# Best Online Shoe Shopping?



## mariecinder (Jul 23, 2008)

I love shopping for shoes online because you find the best deals! Right now my favorite sites are gojane.com and cutesyshoes.com. But I'm sure there are other great sites out there as well!

Anyone care to share the fantastic sites they've found?

Also, I'm looking for a cream colored pair of pumps. Preferably patent. Anyone know where I can find some?!


----------



## Cosmopolitics (Jul 23, 2008)

Zappos. I've ordered from them twice and have never had a problem -- in fact, they ship quickly and have very good customer service.


----------



## florabundance (Jul 23, 2008)

Quote:

   Originally Posted by *mariecinder* 

 
_Also, I'm looking for a cream colored pair of pumps. Preferably patent. Anyone know where I can find some?!_

 
Hey, i dont know if this is exactly a 'pump', but i saw these and loved them. I had to pay full price over here in the UK, but the US Aldo site has them on sale 

ALDO shoes - ALDO women's footwear for all occasions: dress shoes, casual shoes and city shoes.


----------



## Navessa (Jul 23, 2008)

try victoria's secret website.  an extra 25% off of clearance!
i just bought 2 pairs of shoes for 8.99 each!


----------



## miss_supra (Jul 23, 2008)

Cutesy Girl has a lot to choose from plus free shipping for orders of $50. I buy a lot of my steve madden shoes here.


----------



## mariecinder (Jul 23, 2008)

Quote:

   Originally Posted by *florabundance* 

 
_Hey, i dont know if this is exactly a 'pump', but i saw these and loved them. I had to pay full price over here in the UK, but the US Aldo site has them on sale 

ALDO shoes - ALDO women's footwear for all occasions: dress shoes, casual shoes and city shoes._

 
I saw those at the mall the other day and loved them too! Thanks!


----------



## Autumn_Brook (Jul 23, 2008)

Hmm. I really like Shoes & Handbags - Free Overnight Shipping & Return Shipping: Endless.com They have a little search option where you search by color , brand , size , whatever suits you!


----------



## euphrosyne_rose (Jul 23, 2008)

Solestruck - A Passion for Shoes
This is one of my favorites. They have alot of different brands and you can also shop by color, style, brand, etc. I love Rocket Dogs so this is usually where I go when I can't find what I want in the stores.


----------



## MiCHiE (Jul 23, 2008)

Along with everyone else has said....
6pm.com
solestruck.com
lovemyshoes.com (hit or miss, but cheap)


----------



## SMMY (Jul 24, 2008)

Quote:

   Originally Posted by *Cosmopolitics* 

 
_Zappos. I've ordered from them twice and have never had a problem -- in fact, they ship quickly and have very good customer service. 
	

	
	
		
		

		
		
	


	


_

 
and *6 PM*, which is Zappos sister site I believe. All of the shoes there are clearence items though.


----------



## tiramisu (Aug 5, 2008)

without a doubt, zappos.com and endless.com  
ordering and get your shoes seriously the next day for free and free returns?? I'm sold.


----------



## reesesilverstar (Aug 7, 2008)

I'm on "Like.com" these days... I like Aldo and 9W too. 

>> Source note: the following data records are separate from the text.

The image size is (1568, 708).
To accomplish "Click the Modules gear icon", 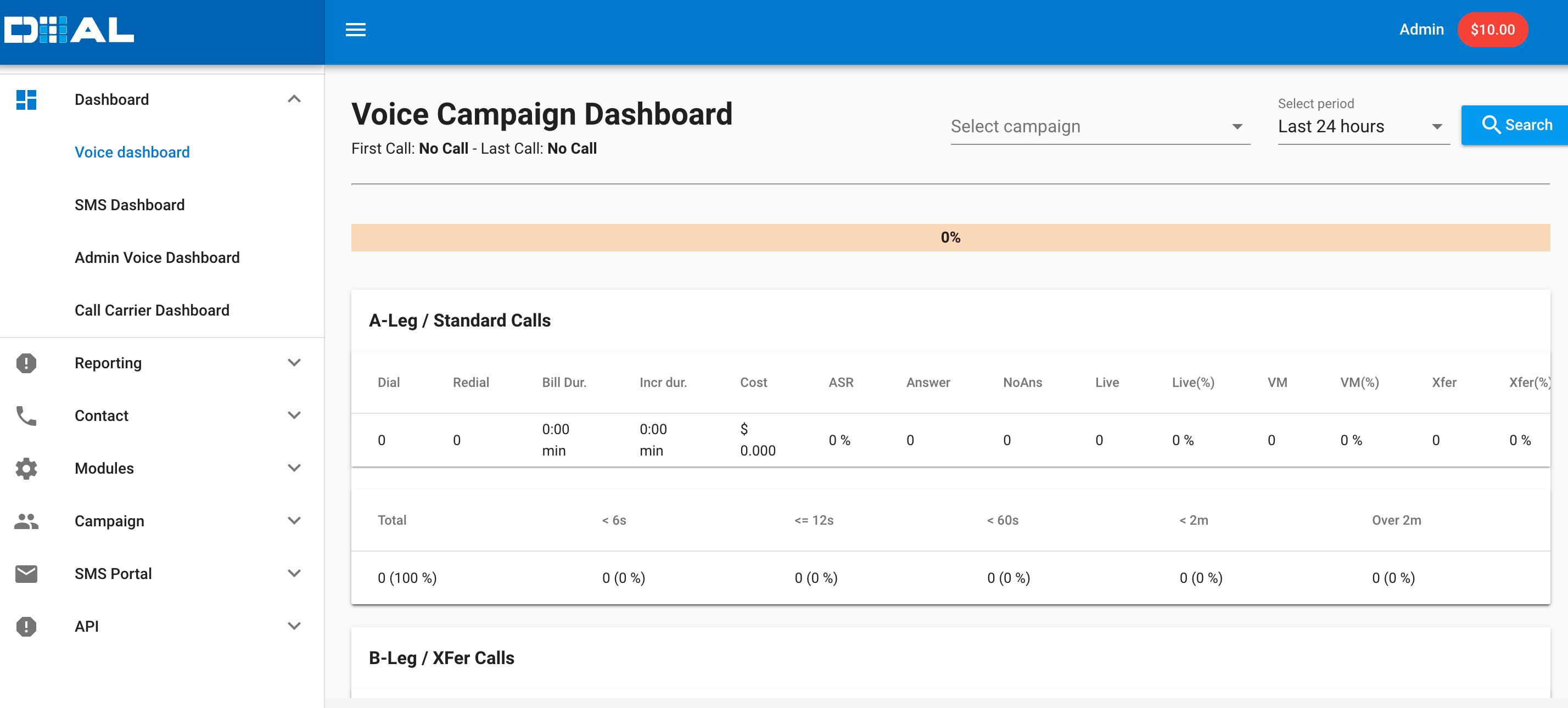I will click(26, 468).
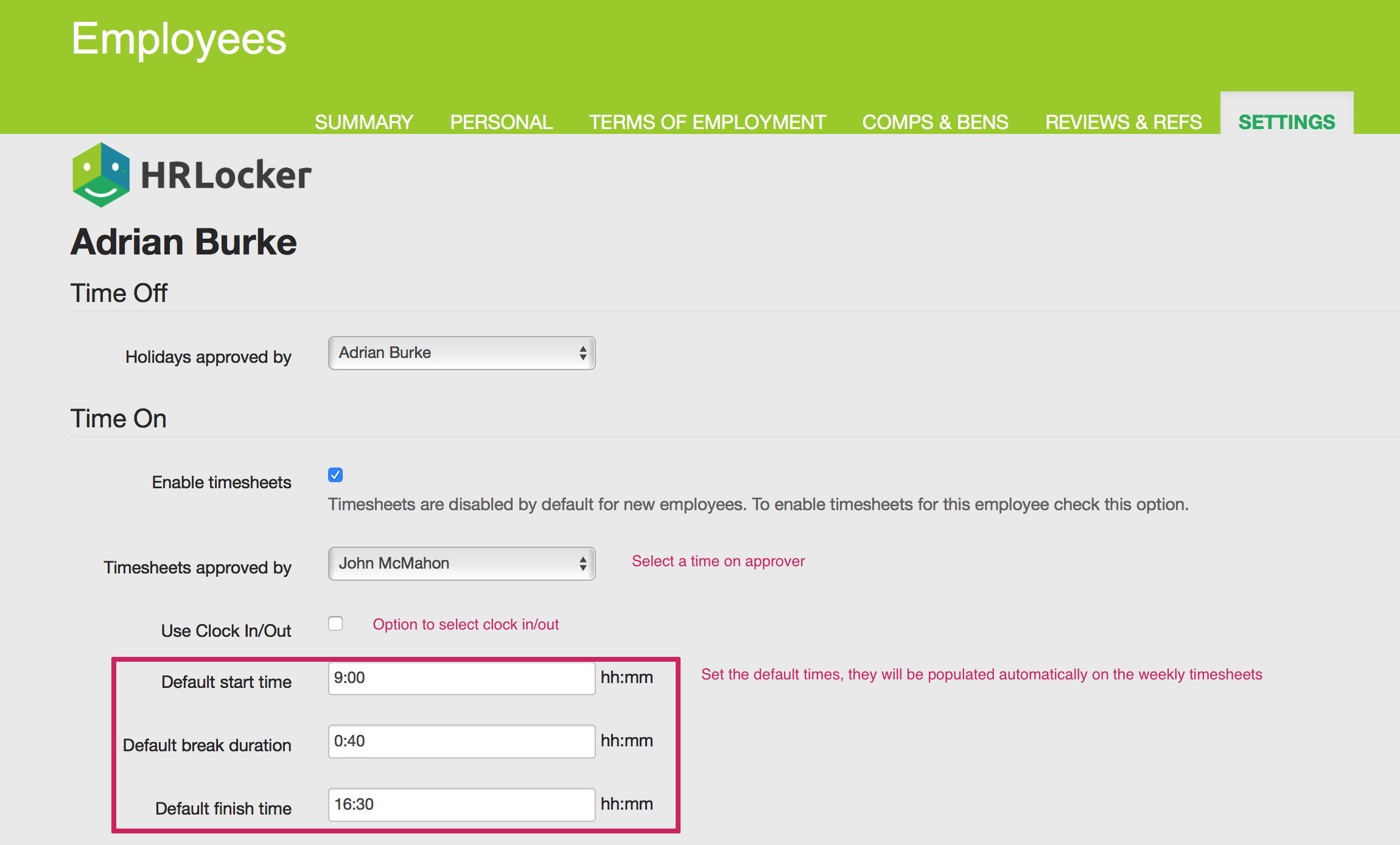Screen dimensions: 1400x845
Task: Click the arrows on the John McMahon select
Action: point(583,564)
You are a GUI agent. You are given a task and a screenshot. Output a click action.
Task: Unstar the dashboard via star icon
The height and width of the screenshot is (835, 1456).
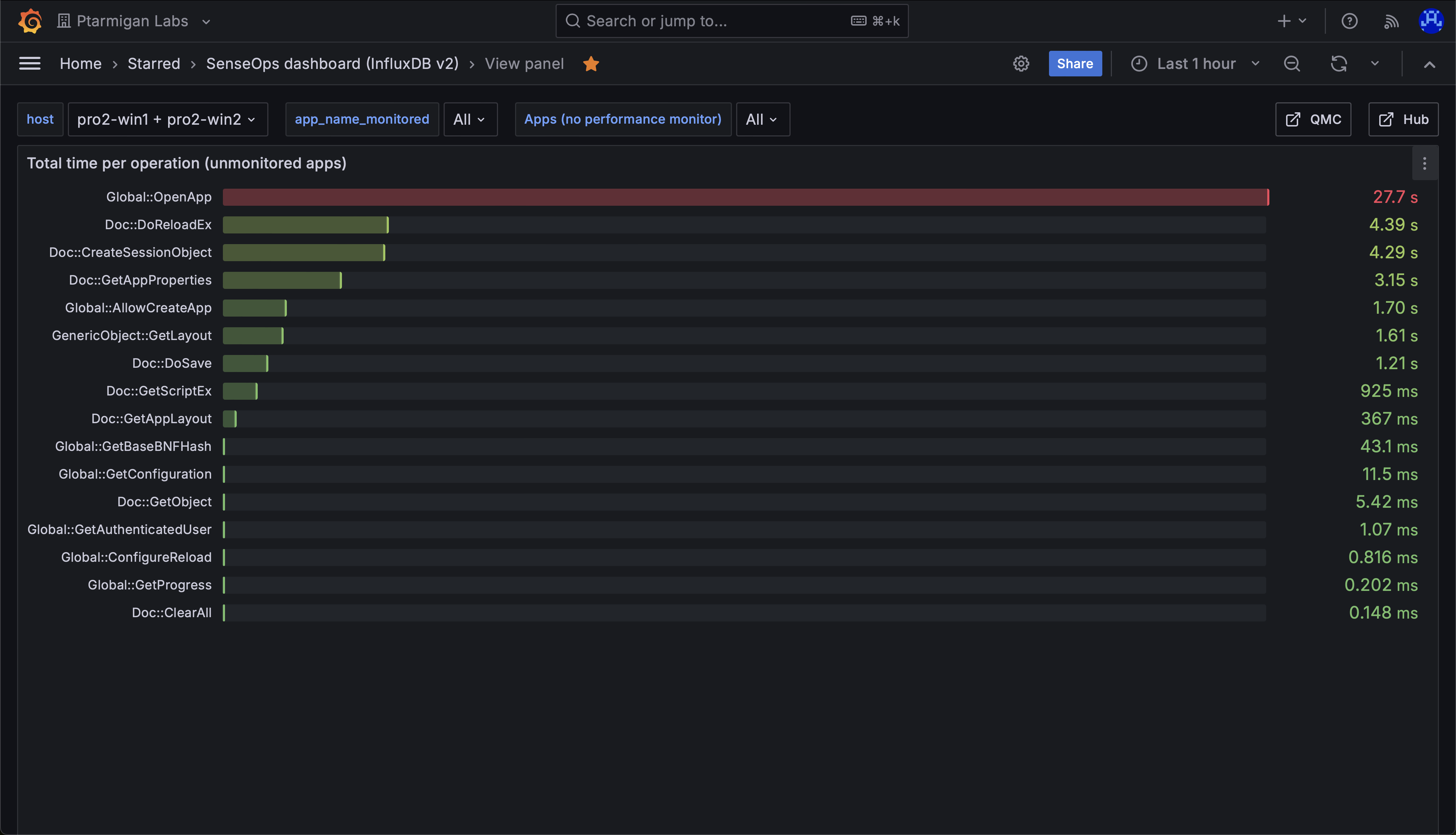coord(591,64)

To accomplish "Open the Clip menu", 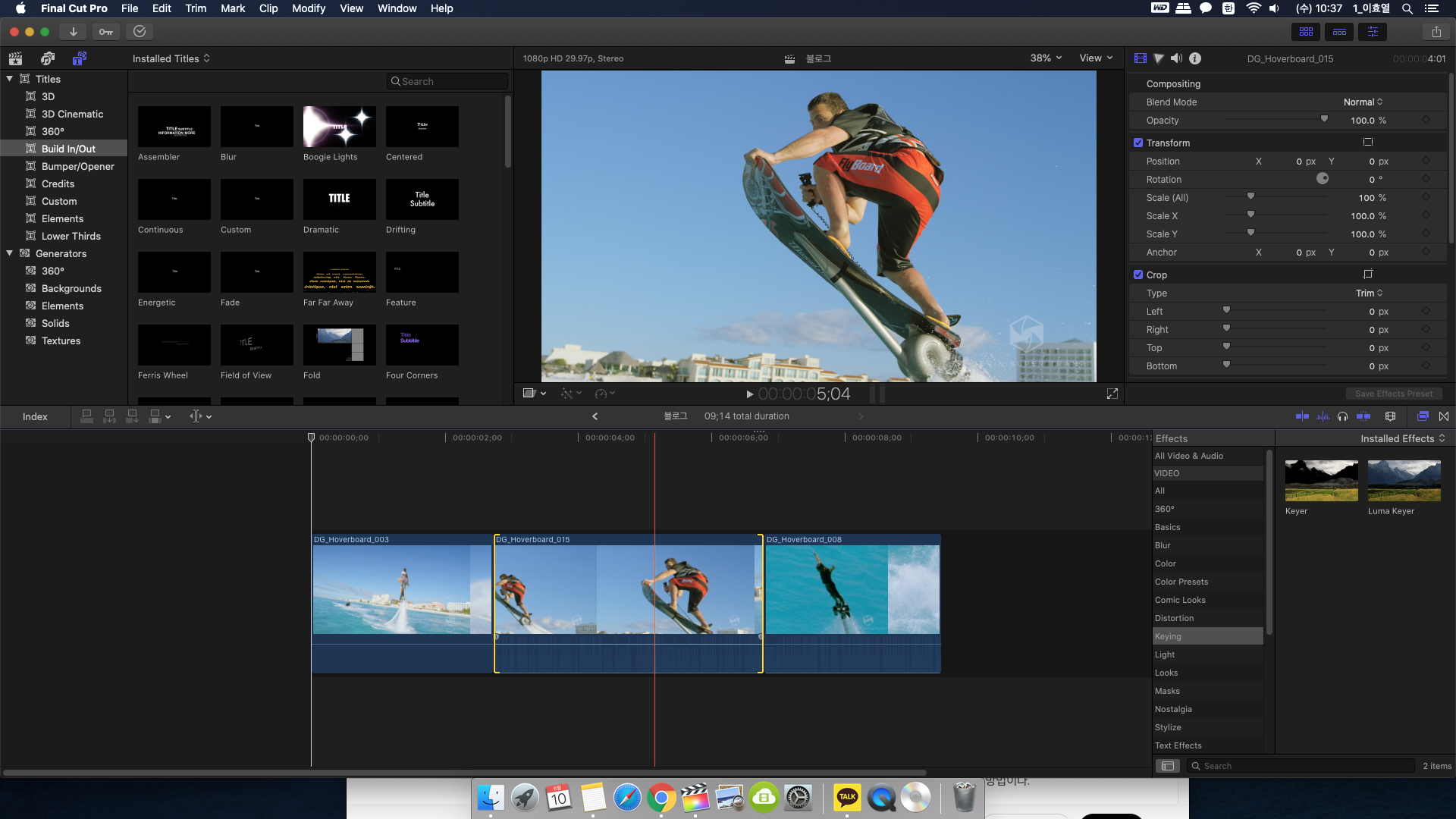I will pos(268,8).
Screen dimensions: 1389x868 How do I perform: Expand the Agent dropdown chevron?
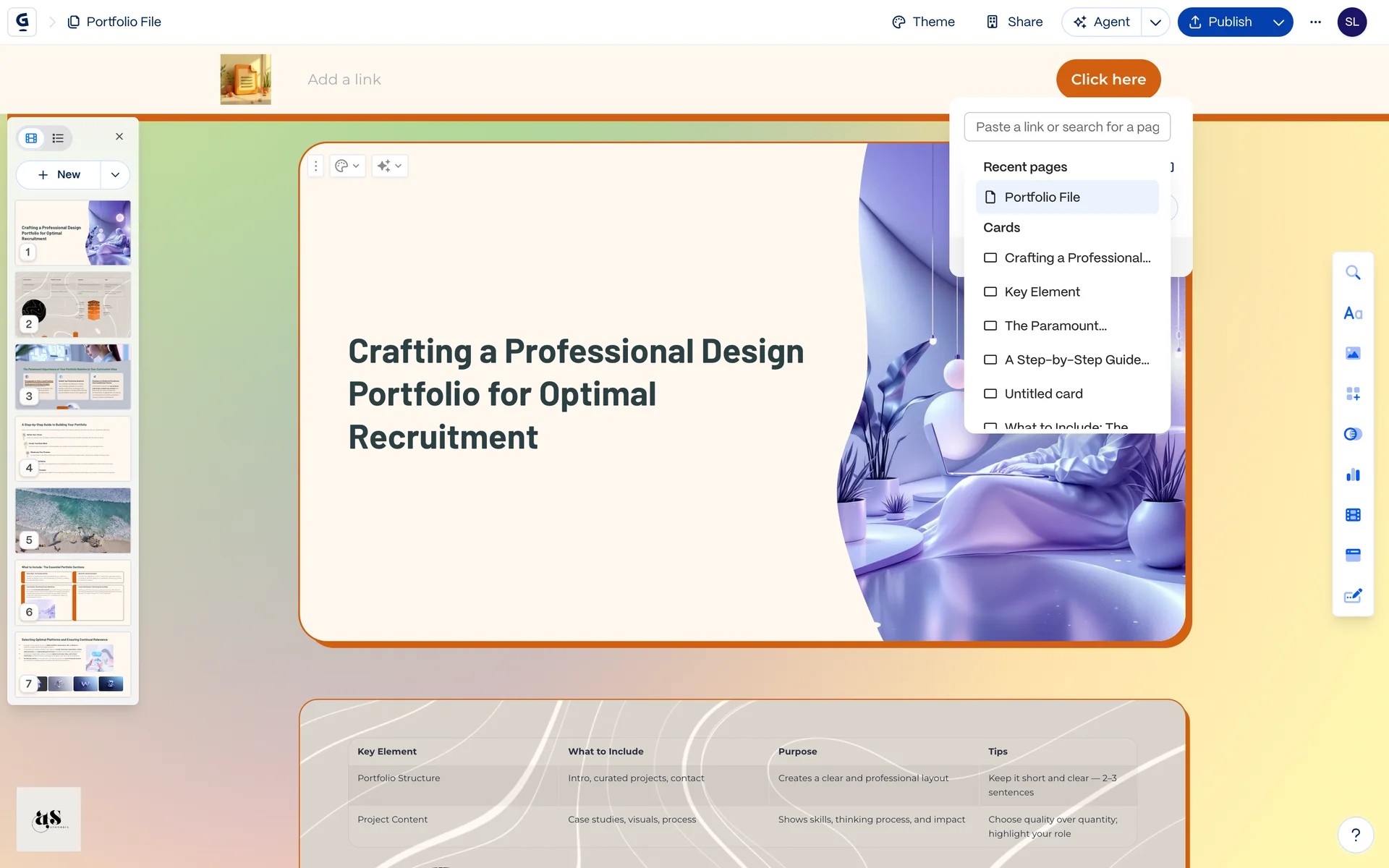coord(1155,22)
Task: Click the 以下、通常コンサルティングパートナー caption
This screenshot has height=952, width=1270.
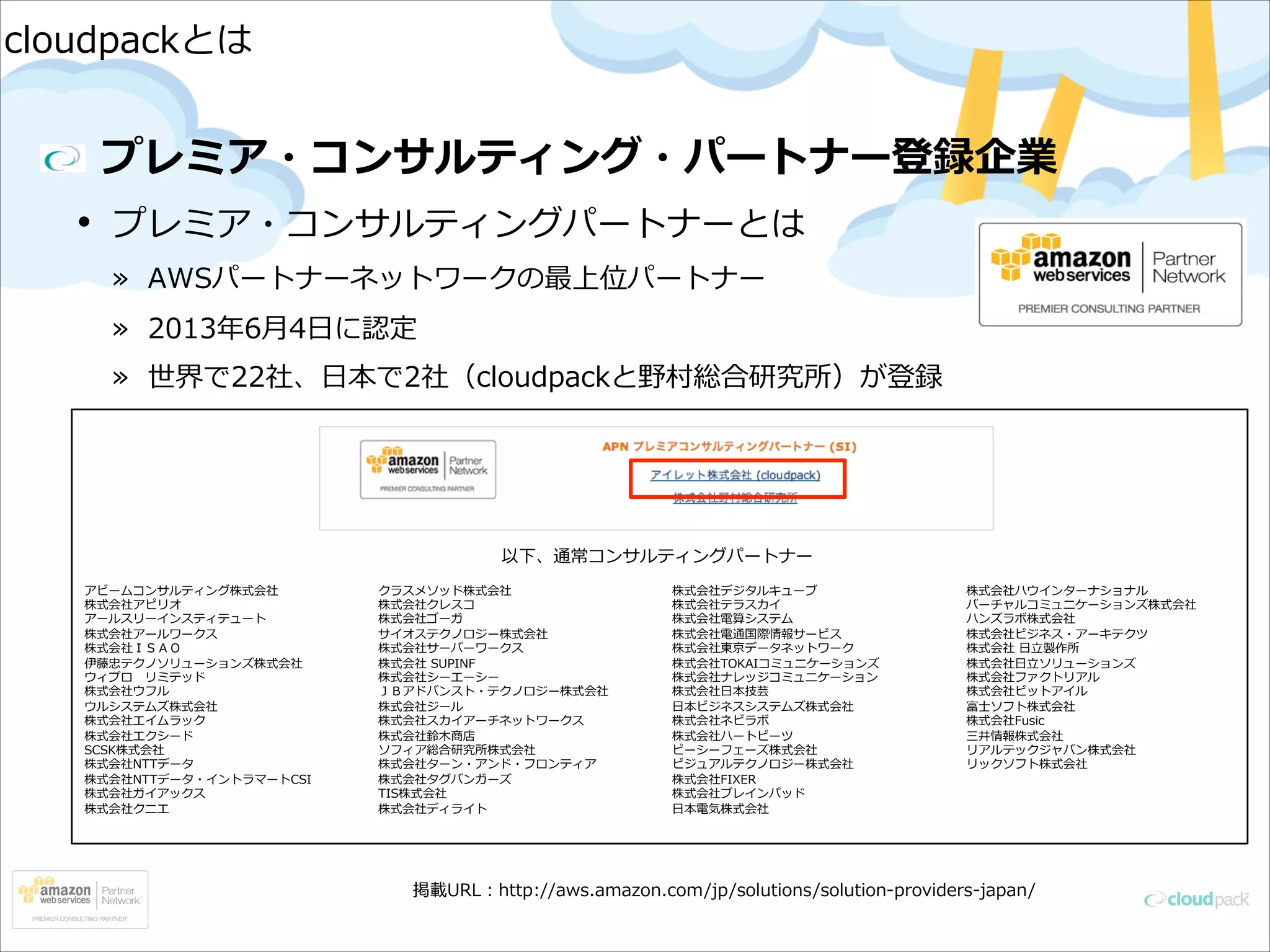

DSW has an online site now too!


----------



## katina (Aug 7, 2008)

electriqueboutique.com
amiclubwear.com
I like "stripper shoes" lol


----------



## xsnowwhite (Aug 7, 2008)

i like shoes.com and they always give free shipping and theres tons of 15% off promo codes around the web.
edit: recently ordered from here and with the free shipping my order came in 4 days! I was very impressed.


----------



## mamabear (Aug 7, 2008)

piperlime.com is also another great site...


----------



## RJN (Aug 14, 2008)

Zappos.com, I've ordered quite a few from them. I get my order in a week or so but only because they have to ship it here to Hawaii. I guess depending on where you live on the mainland you get in like in a day or two. I've had no problems so far. Free shipping and return too.


----------



## rachybloom (Aug 15, 2008)

I second Piperlime.com

I bought a pair of gladiators and t-strap wedges from there and have been living in both all summer. Fast (and free too I think!) shipping and TONS of selections.


----------



## hollyca (Aug 17, 2008)

zappos

I also stalk the Nine West website for sales.


----------